Explore multiple reasoning branches:

def tree_of_thought_reasoning(question: str) -> dict:
    """Explore multiple reasoning paths."""
    # Generate multiple interpretations
    prompt = f"""Generate 3 different approaches to solve this:
{question}

For each approach:
1. Explain the logic
2. Show calculations
3. State the answer"""

    response = client.chat.completions.create(
        model="gpt-4",
        messages=[{"role": "user", "content": prompt}],
        temperature=0.8
    )

    return {"approaches": response.choices[0].message.content}

Language Models with Built-in CoT

Some models naturally do CoT:

# Claude tends to show reasoning naturally
from anthropic import Anthropic

client = Anthropic()

response = client.messages.create(
    model="claude-3-opus-20240229",
    max_tokens=1024,
    messages=[
        {"role": "user", "content": "Solve: 17 * 8 + 23 = ?"}
    ]
)

# Claude will likely show step-by-step reasoning
print(response.content[0].text)

Metrics: CoT Improvement

def compare_cot_performance(question: str):
    """Compare CoT vs non-CoT."""
    # Without CoT
    response1 = client.chat.completions.create(
        model="gpt-3.5-turbo",
        messages=[{"role": "user", "content": question}]
    )
    without_cot = response1.choices[0].message.content

    # With CoT
    response2 = client.chat.completions.create(
        model="gpt-3.5-turbo",
        messages=[{
            "role": "user",
            "content": f"{question}\nLet me think step by step:"
        }]
    )
    with_cot = response2.choices[0].message.content

    return {
        "without_cot": without_cot,
        "with_cot": with_cot
    }

Best Practices

Be explicit: "Think step by step"
Use structured format: Number steps, use bullets
Specify output format: How should the final answer look?
Combine with other techniques: Few-shot + CoT is powerful
Verify reasoning: Check logic in each step

Conclusion

Chain-of-Thought prompting is one of the most effective techniques for improving LLM reasoning.
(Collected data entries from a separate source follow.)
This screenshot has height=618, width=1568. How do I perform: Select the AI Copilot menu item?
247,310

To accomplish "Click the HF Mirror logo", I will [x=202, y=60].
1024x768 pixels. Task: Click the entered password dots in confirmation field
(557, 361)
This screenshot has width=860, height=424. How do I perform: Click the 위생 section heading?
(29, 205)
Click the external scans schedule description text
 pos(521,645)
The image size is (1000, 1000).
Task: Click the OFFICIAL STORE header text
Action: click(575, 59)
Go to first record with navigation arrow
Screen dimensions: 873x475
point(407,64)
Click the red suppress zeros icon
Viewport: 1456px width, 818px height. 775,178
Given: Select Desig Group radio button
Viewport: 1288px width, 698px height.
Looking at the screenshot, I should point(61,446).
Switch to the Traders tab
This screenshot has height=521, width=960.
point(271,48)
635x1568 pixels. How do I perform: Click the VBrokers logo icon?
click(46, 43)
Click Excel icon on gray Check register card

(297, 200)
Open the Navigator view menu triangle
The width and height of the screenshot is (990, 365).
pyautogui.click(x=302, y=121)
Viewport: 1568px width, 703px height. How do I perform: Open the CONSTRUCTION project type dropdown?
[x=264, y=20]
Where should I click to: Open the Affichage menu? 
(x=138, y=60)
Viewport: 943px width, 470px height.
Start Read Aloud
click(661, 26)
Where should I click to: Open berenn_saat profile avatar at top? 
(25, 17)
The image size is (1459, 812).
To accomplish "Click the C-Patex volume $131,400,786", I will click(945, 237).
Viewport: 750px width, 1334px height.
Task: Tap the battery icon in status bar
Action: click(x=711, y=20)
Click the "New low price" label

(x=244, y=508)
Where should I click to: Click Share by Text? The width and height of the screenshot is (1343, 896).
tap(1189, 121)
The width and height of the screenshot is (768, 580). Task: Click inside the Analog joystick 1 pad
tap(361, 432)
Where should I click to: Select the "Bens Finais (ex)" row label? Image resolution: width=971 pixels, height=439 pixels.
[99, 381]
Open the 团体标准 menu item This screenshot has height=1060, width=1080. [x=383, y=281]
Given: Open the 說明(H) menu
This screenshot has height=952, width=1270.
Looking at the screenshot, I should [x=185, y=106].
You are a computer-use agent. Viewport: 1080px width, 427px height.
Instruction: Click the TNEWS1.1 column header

Simple to implement, powerful results.

FAQ

Q: Does CoT work for all tasks? A: Most effective for reasoning-heavy tasks (math, logic, analysis). Less useful for simple retrieval.

Q: How much does CoT improve accuracy? A: Typically 5-30% improvement depending on task complexity.

Q: Can I use CoT with local models? A: Yes, works with any LLM including Ollama and Transformers.